Tuesday 19 March 2013

The Too Easy: a collection of not overly convoluted, not overly worked upon fragments


There’d be no work for tinkers’ hands. We have another life. It shadows the life we actually lead. We occasionally become aware of it, particularly in those moments where we step outside of what it is that we are, and reflect upon, for better or worse, how it might have been. We are presented with, in that moment where we have become exactly whatever it is that we are, another who is not us, but who also is. This other us is a type of intimate personage, a subset of our self. The life we have not lived is always, at the very least, conceivable and therefore, remains subject to us. Or anyway, we are attached to it somehow – it seems to haunt significant crossroads and drags us back there. To shake ourselves free from the melancholy hold of this shadow, we consider the innumerable variables of existence, and multiply all the other others we also might have been.  By means of conjuring up the possibility of other lives we also did not live, we relativise the significance of the life we actually failed to bring into the world.

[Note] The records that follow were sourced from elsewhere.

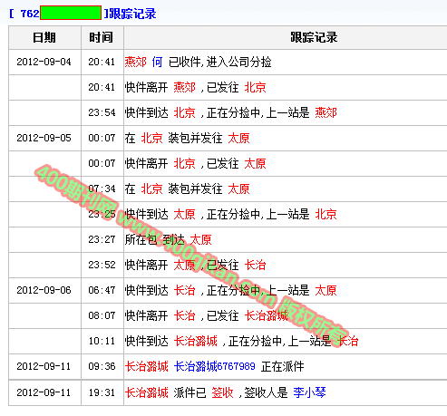The image size is (447, 416).
Task: Click the green redacted number box
Action: point(71,13)
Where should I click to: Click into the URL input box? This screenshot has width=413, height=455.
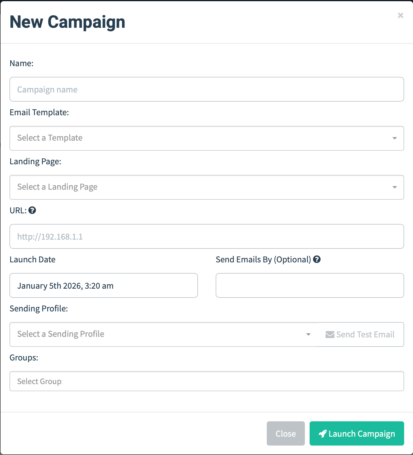(207, 236)
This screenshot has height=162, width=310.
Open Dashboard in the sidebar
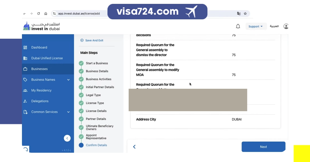point(39,47)
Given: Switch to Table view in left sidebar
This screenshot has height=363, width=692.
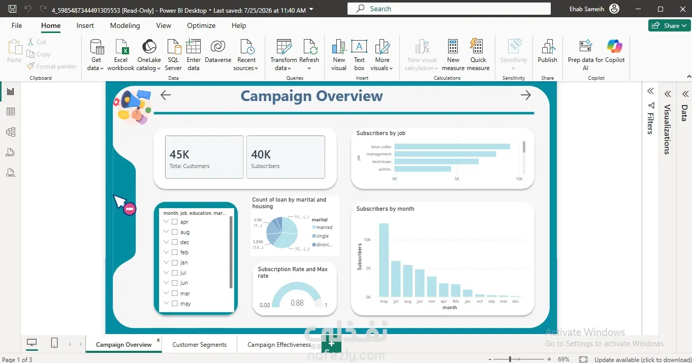Looking at the screenshot, I should click(11, 112).
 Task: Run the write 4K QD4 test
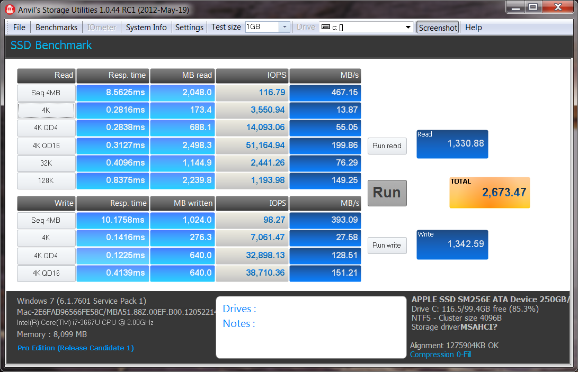pos(46,256)
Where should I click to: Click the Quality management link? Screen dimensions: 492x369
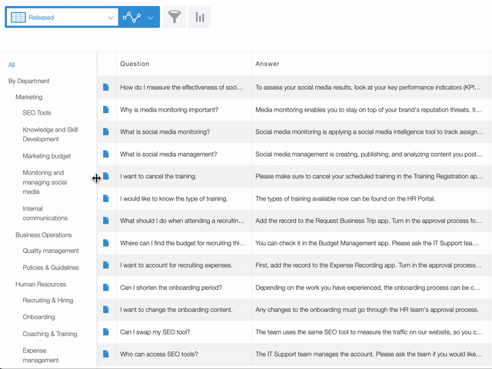[x=51, y=251]
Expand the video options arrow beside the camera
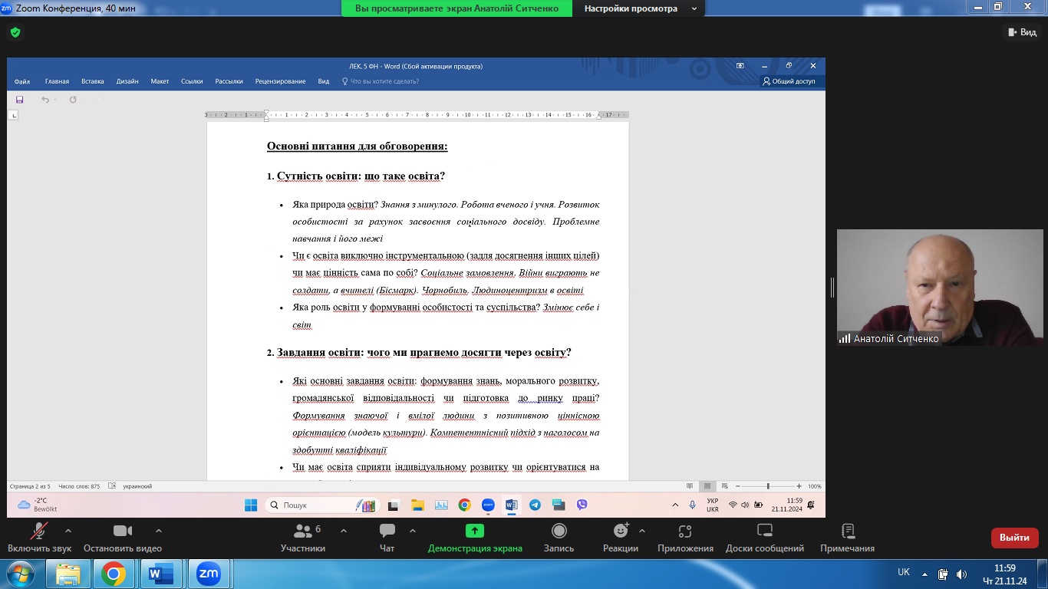Viewport: 1048px width, 589px height. pyautogui.click(x=159, y=530)
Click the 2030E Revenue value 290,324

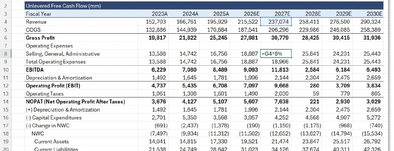[370, 22]
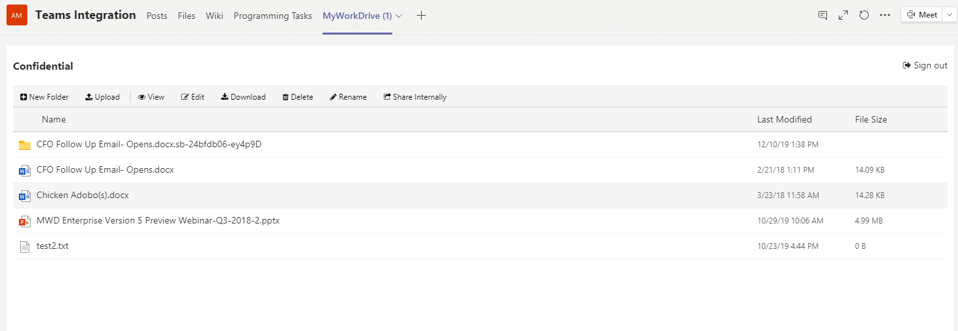Open the more options ellipsis menu
The height and width of the screenshot is (331, 958).
(x=885, y=15)
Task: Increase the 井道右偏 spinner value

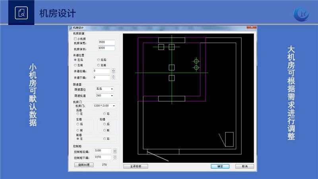Action: (x=113, y=70)
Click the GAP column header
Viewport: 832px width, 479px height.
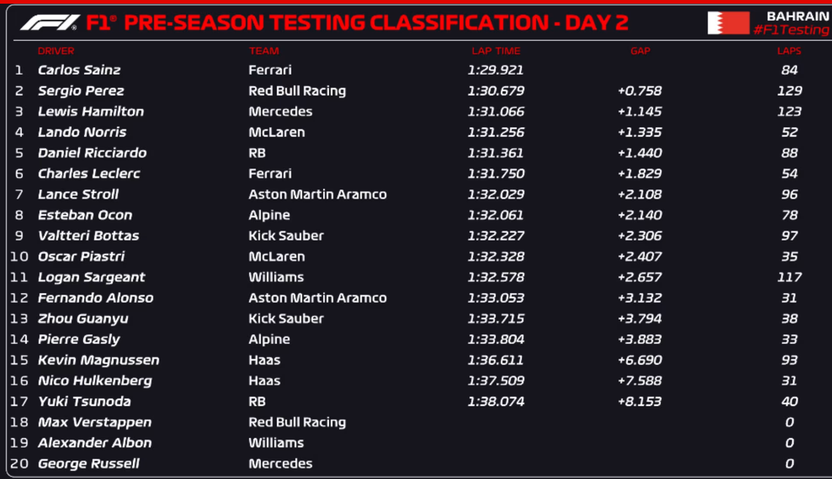[640, 51]
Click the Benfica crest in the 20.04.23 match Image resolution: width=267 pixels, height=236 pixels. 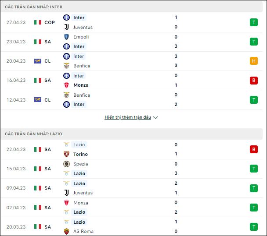66,66
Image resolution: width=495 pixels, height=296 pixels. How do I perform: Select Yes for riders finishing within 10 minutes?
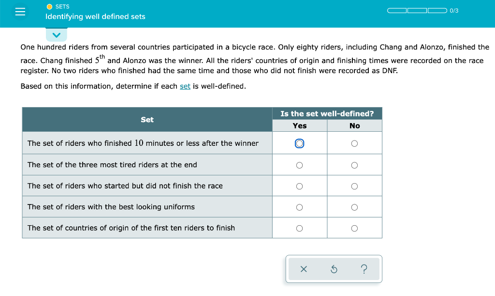click(x=300, y=143)
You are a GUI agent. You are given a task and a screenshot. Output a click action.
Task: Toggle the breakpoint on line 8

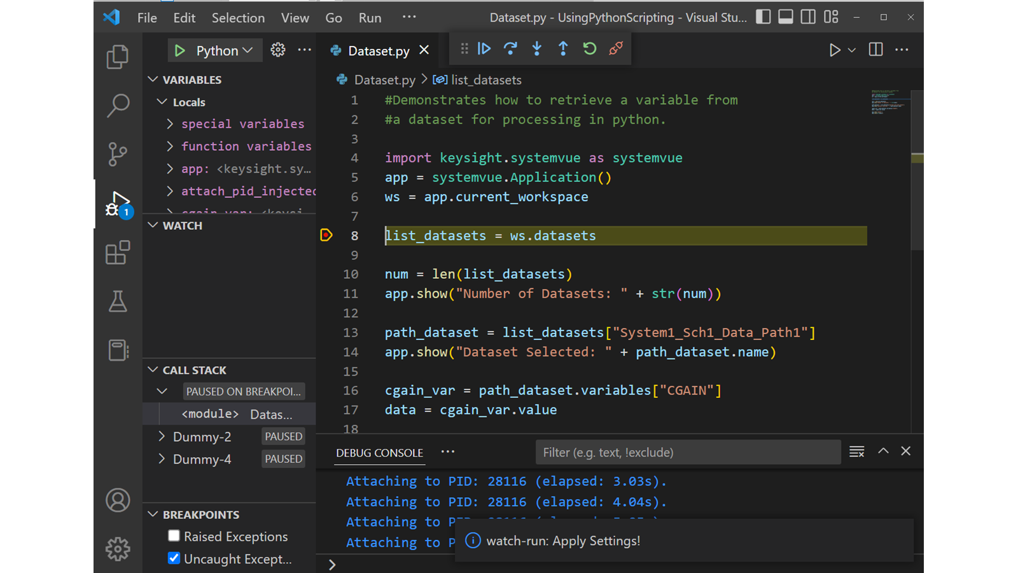(x=326, y=236)
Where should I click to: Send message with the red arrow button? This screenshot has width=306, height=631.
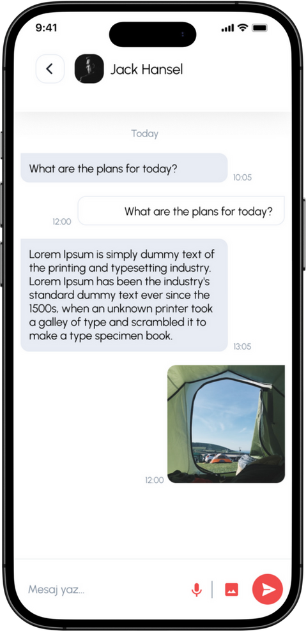(267, 590)
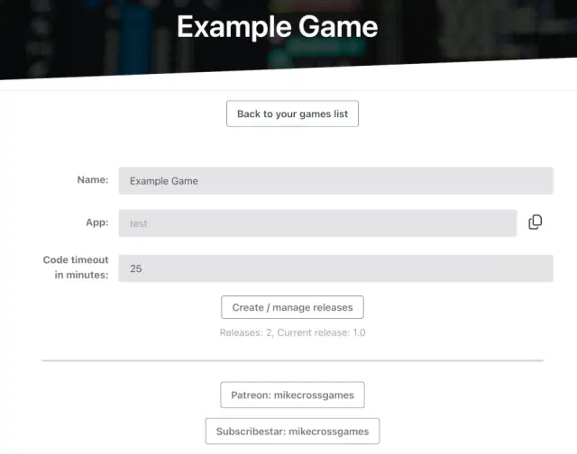Open the Subscribestar: mikecrossgames link

click(292, 431)
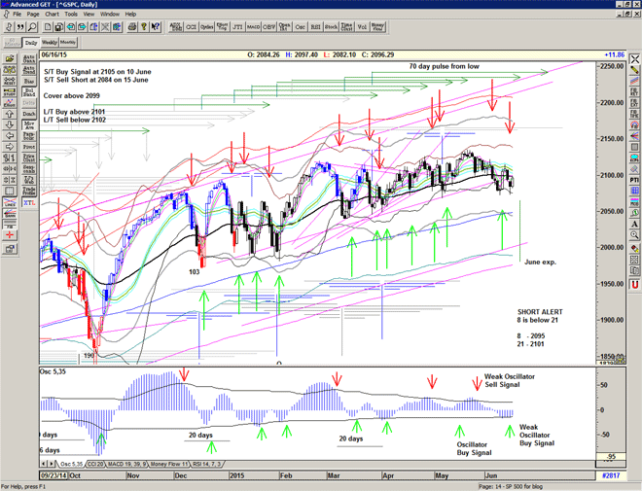The image size is (642, 491).
Task: Click the PTI icon on right toolbar
Action: [x=634, y=180]
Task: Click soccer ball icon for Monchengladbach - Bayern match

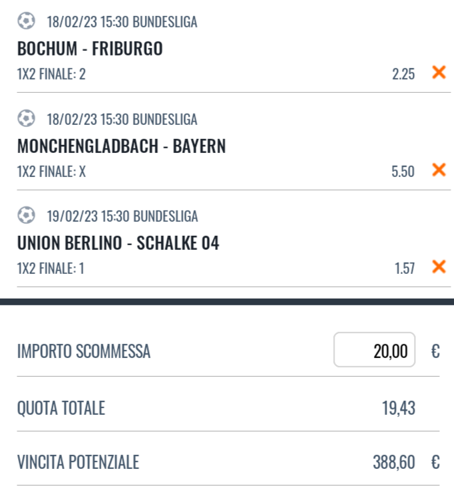Action: [26, 120]
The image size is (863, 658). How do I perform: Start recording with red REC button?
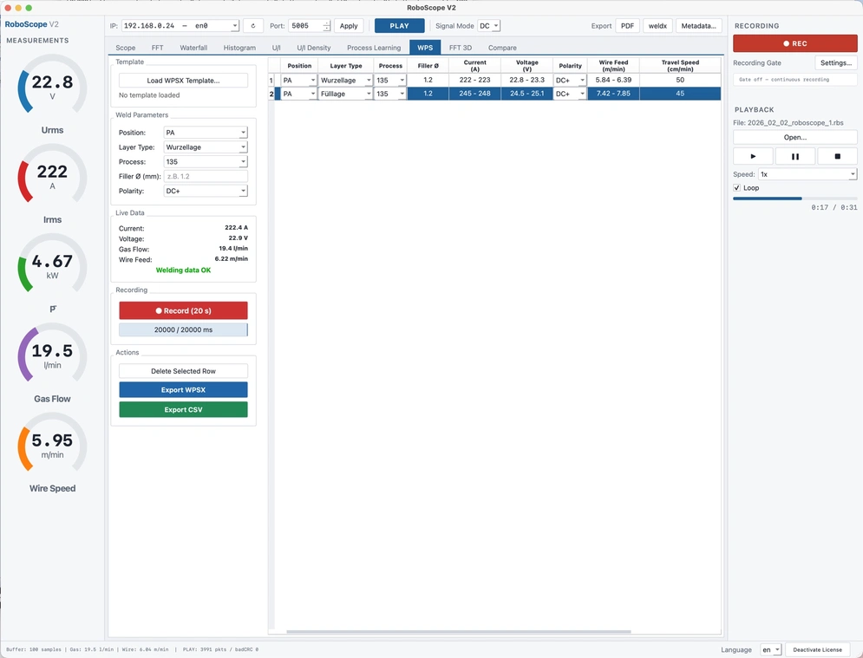click(794, 43)
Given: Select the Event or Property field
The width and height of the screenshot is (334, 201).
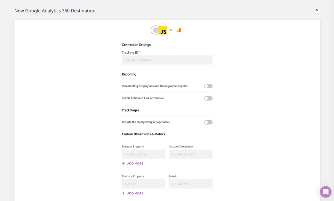Looking at the screenshot, I should (143, 154).
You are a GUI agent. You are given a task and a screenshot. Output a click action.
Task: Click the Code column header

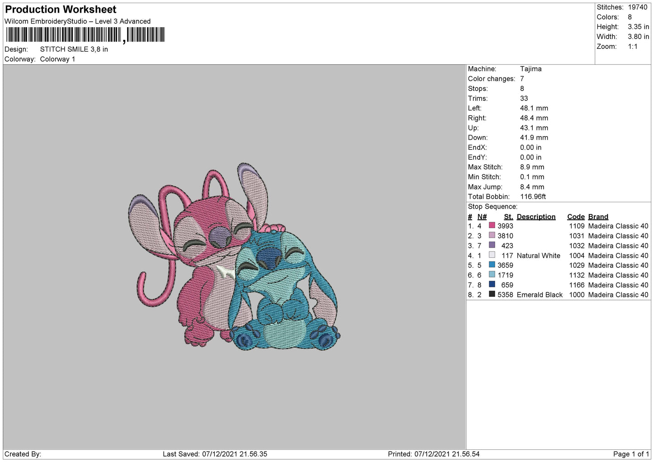click(576, 217)
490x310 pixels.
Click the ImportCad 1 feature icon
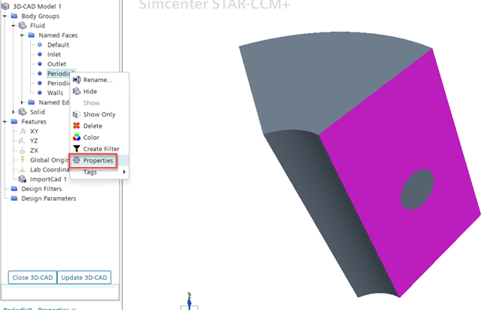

But these other others are categorically distinct from our intimate stranger – they are merely the lives that we have not not lived. We are never presented, in moments of regret or celebration, with the roads that are not not taken. These possible computations of existence have no substance for us, they are like the fantasies of others, wholly uncompelling; their improbable coilings and writhings permanently accompany our every moment without our ever giving them the least attention. They do not ever achieve the compelling and haunting form of our other self, that spectre who fixes us to who we actually are.